Un ejemplo reciente ilustra el desprecio por el diálogo democrático: hace poco surgió la propuesta de condicionar el voto a un examen de conocimiento del Estado. Es probable que no se haya contemplado la trascendencia de la propuesta; también es posible que el ánimo obedeciera a una premisa falsamente socrática, capaz de confundir la posesión de títulos académicos con la sensatez política. El caso muestra con claridad que ciertos creadores de contenido no buscan dialogar con la realidad de nuestra sociedad: apenas exponen el mundo desde su diminuto y estrecho contexto.

Conviene advertir que el mundo digital, con sus ligerezas, funciona como escaparate de discursos excluyentes disfrazados de pragmatismo. No ejercen ninguna dialéctica; por el contrario, exhiben la ignorancia y el desconocimiento de la realidad que nos circunda.

Excluir al que no sabe se propone como destino, en lugar de abrir espacio a las preguntas y al consenso. Es más tardado, es cierto. Pero habíamos olvidado que, en este mundo, no tenemos tiempo que perder. ¿Qué pasaría si el examen se le aplicara también al “sabio”? Si el ciudadano debe aprobar una prueba para votar, la respuesta dialéctica sería exigir que el “sabio” aprobara un examen sobre el contexto social de los ciudadanos antes de opinar sobre ellos.

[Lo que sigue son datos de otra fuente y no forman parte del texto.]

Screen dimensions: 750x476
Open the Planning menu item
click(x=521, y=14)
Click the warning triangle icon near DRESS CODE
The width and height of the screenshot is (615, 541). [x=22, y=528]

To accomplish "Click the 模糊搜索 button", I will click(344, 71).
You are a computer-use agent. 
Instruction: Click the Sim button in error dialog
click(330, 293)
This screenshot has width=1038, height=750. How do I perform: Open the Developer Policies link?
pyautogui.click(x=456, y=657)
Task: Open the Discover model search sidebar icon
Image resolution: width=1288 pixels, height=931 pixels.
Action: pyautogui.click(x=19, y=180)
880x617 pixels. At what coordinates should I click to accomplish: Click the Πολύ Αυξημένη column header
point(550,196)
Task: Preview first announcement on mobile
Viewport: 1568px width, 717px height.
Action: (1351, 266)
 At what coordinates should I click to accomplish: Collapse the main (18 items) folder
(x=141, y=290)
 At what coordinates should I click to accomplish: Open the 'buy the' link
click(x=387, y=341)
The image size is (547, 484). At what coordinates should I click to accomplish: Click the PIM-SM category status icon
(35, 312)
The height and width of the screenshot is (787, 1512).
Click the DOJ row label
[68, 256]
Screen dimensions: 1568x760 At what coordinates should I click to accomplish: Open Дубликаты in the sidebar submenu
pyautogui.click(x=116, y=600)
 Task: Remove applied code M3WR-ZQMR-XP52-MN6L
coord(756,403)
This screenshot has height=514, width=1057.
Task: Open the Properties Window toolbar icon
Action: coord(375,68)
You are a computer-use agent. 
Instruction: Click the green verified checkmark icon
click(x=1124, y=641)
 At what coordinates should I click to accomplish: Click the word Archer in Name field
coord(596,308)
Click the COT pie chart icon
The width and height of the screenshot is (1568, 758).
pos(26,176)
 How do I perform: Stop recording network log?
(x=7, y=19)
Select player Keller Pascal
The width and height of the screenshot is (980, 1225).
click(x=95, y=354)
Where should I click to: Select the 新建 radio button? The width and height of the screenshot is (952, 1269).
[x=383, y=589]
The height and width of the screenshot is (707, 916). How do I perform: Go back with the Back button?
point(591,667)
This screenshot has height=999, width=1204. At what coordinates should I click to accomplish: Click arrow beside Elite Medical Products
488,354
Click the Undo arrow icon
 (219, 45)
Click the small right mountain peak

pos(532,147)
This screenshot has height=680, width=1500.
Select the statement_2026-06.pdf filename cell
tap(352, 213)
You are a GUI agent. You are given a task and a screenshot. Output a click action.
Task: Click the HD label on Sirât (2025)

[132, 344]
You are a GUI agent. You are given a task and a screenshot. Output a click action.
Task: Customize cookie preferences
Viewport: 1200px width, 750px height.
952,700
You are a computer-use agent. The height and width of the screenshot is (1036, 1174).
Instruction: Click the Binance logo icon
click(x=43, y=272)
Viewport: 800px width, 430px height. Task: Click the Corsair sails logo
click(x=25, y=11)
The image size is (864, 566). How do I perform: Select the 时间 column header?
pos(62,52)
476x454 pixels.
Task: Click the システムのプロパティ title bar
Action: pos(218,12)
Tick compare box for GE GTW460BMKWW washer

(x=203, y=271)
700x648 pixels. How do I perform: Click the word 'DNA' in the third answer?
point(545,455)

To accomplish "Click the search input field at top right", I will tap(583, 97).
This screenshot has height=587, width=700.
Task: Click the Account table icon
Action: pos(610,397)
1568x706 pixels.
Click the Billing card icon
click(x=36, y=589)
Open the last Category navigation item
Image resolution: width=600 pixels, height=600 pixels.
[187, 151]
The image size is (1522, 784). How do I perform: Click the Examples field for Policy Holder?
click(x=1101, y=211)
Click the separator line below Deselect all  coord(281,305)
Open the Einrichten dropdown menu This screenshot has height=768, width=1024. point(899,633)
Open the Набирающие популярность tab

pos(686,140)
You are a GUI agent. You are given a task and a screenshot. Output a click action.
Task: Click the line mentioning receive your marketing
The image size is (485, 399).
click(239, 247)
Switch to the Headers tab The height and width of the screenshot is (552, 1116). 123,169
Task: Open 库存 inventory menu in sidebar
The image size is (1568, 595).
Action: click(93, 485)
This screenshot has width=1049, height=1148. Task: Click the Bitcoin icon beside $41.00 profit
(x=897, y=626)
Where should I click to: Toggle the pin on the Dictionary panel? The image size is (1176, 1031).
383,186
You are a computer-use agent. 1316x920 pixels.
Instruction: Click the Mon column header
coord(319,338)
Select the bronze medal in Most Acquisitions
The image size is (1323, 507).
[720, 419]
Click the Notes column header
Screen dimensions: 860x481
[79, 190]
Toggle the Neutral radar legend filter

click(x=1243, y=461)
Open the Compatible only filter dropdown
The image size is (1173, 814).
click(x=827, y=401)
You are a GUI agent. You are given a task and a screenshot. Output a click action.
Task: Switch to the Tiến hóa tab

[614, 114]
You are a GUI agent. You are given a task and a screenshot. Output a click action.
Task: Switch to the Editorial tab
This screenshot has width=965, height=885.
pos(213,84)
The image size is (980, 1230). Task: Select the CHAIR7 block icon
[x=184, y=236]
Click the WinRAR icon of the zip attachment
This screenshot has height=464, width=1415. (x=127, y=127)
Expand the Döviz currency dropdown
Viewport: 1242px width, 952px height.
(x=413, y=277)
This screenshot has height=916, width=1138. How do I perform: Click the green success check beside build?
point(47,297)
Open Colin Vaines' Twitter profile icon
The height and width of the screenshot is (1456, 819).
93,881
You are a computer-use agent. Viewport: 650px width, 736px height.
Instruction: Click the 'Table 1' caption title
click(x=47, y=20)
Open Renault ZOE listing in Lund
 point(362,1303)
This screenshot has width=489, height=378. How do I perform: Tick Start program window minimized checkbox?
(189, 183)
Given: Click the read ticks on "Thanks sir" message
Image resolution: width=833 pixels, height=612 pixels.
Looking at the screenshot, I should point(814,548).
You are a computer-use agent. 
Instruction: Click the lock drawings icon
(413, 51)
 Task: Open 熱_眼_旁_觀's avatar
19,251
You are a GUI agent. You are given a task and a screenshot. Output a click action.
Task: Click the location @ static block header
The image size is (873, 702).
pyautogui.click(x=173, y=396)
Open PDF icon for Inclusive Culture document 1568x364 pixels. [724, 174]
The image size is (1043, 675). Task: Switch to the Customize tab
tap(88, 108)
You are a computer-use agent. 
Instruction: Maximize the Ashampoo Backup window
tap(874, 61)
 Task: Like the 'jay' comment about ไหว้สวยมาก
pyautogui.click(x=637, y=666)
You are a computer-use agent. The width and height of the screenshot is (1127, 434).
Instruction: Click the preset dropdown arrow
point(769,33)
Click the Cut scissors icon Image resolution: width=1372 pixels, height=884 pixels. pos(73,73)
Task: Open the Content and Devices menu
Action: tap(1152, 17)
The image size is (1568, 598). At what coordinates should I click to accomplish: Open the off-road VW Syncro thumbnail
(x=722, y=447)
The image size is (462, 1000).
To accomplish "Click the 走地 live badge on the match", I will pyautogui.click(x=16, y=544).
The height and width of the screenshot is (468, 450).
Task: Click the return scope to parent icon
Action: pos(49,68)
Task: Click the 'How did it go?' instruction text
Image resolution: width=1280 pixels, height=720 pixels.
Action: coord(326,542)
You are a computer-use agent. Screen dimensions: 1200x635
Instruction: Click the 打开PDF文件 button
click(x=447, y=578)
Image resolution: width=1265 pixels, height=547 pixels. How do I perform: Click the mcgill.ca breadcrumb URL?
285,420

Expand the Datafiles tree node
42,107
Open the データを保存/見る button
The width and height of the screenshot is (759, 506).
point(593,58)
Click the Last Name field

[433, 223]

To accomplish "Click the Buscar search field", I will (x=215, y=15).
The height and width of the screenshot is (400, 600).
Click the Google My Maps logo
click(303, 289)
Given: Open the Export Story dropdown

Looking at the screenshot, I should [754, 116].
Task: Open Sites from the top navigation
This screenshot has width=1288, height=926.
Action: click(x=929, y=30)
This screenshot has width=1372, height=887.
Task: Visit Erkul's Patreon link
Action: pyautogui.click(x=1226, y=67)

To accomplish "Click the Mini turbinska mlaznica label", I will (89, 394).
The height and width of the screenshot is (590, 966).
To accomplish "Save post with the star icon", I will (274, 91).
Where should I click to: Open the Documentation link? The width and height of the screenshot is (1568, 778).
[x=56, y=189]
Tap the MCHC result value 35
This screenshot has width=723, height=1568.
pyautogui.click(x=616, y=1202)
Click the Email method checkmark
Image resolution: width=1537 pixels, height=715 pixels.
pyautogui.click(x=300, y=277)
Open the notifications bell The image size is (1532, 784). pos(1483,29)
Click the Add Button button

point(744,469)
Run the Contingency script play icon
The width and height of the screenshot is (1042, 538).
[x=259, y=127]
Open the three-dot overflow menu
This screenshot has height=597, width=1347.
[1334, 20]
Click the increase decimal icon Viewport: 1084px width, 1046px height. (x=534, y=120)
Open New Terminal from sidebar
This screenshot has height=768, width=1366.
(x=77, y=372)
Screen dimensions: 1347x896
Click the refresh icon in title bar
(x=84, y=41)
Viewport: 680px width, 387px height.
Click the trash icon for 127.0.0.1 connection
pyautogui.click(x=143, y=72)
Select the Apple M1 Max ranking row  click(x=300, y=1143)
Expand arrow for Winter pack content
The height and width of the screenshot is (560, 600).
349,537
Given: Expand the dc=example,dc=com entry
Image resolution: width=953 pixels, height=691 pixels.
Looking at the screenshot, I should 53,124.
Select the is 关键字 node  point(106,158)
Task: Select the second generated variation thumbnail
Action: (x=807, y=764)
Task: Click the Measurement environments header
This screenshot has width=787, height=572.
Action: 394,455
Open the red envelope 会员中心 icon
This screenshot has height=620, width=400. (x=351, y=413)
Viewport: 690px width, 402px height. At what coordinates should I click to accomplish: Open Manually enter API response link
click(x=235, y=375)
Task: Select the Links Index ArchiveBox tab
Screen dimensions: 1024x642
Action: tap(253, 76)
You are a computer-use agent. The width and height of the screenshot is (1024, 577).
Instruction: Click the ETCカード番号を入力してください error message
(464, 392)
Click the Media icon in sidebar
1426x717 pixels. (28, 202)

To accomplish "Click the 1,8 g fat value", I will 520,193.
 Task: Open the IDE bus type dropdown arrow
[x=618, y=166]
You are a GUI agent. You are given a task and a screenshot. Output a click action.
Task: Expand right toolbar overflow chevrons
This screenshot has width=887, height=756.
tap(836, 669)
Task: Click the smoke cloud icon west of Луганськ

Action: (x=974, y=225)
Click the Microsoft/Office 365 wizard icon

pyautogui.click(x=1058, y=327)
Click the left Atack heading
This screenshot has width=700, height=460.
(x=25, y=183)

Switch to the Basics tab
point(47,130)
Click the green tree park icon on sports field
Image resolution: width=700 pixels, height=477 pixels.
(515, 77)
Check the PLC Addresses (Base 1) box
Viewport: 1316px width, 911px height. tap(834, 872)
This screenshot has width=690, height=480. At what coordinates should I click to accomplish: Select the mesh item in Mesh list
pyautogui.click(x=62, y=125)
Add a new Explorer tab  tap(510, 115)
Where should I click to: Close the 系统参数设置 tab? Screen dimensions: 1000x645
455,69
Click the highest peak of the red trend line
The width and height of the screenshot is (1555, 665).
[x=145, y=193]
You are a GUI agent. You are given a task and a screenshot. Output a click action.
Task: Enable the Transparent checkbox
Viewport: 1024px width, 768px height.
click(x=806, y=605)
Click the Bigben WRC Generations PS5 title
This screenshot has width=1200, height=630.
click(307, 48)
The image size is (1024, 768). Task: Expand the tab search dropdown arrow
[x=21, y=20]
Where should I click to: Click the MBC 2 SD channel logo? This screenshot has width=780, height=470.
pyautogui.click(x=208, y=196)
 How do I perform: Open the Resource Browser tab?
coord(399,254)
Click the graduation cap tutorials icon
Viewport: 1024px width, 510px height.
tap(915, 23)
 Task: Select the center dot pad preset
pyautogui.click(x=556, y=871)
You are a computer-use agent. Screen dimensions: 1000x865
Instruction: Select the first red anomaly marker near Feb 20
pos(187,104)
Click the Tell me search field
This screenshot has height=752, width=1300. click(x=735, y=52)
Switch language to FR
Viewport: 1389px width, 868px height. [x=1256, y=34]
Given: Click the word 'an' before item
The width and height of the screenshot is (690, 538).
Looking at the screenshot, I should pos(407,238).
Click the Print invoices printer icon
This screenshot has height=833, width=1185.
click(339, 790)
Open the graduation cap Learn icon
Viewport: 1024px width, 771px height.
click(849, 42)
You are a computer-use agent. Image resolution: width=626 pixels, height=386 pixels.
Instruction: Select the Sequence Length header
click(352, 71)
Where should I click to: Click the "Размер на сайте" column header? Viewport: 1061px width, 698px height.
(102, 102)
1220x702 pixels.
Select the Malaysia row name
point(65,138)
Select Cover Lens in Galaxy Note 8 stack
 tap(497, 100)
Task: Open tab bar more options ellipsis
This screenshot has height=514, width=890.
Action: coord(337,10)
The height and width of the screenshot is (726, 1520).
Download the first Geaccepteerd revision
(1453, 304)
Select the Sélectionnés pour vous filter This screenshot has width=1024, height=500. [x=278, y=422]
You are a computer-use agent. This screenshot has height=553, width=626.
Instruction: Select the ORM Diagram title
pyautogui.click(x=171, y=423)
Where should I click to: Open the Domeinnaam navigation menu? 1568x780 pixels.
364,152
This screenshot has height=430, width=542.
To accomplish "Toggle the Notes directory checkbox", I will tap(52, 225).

Me pregunto si tendría la capacidad de contestar preguntas tan simples como cuánto cuesta un kilo de tortillas. Si sabría decir cuánto dura el trayecto de un obrero a su centro de trabajo en transporte público. Si pudiera responder cuánto cuesta una guardería para que una madre pueda ir a trabajar. Si conoce cuántas viviendas de nuestro país no tienen piso firme, electricidad o agua.

Desde la comodidad de la sala del podcast, la realidad se fragmenta. El primer mundo no se distorsiona: está ahí, con sus micrófonos relucientes. Desde ese lugar, lanzar sentencias morales contra quienes más necesitan ser escuchados parece, cuando menos, un desatino.

Pero vuelvo a la pregunta: quizá eso es lo que se busca, crear una polémica que garantice visibilidad, tráfico constante, monetización esperada y nuevos seguidores. Así se confirma la esterilidad de la opinión en el entorno digital que nos consume.

Escribo estas líneas con la incomodidad de reconocer que también puedo caer en aquello que critico. Al decidir opinar sobre quienes opinan, corro el riesgo de sumar una voz más al ruido que pretendo cuestionar, de emitir otro juicio dentro de la misma corriente que denuncia. Por eso esta reflexión no parte de una superioridad moral, sino de una duda que también me atraviesa: ¿desde dónde opino?, ¿con qué derecho condeno?, ¿busco comprender o apenas participo en la misma economía de la indignación?

¿Sería posible volvernos horizontales y confrontar nuestras ideas sin convertir al otro en blanco de castigo? ¿Podrían esas voces, desde sus podcasts, salir a las calles y preguntarle a la persona a quien condenaron a la imposibilidad del sufragio si comió ese día? ¿Acaso esa voz podría acercarse a las realidades complejas que vivimos y procurar soluciones, en lugar de dictar sentencias desde la distancia? ¿Es posible dejar de tratar la ofensa como una criptomoneda?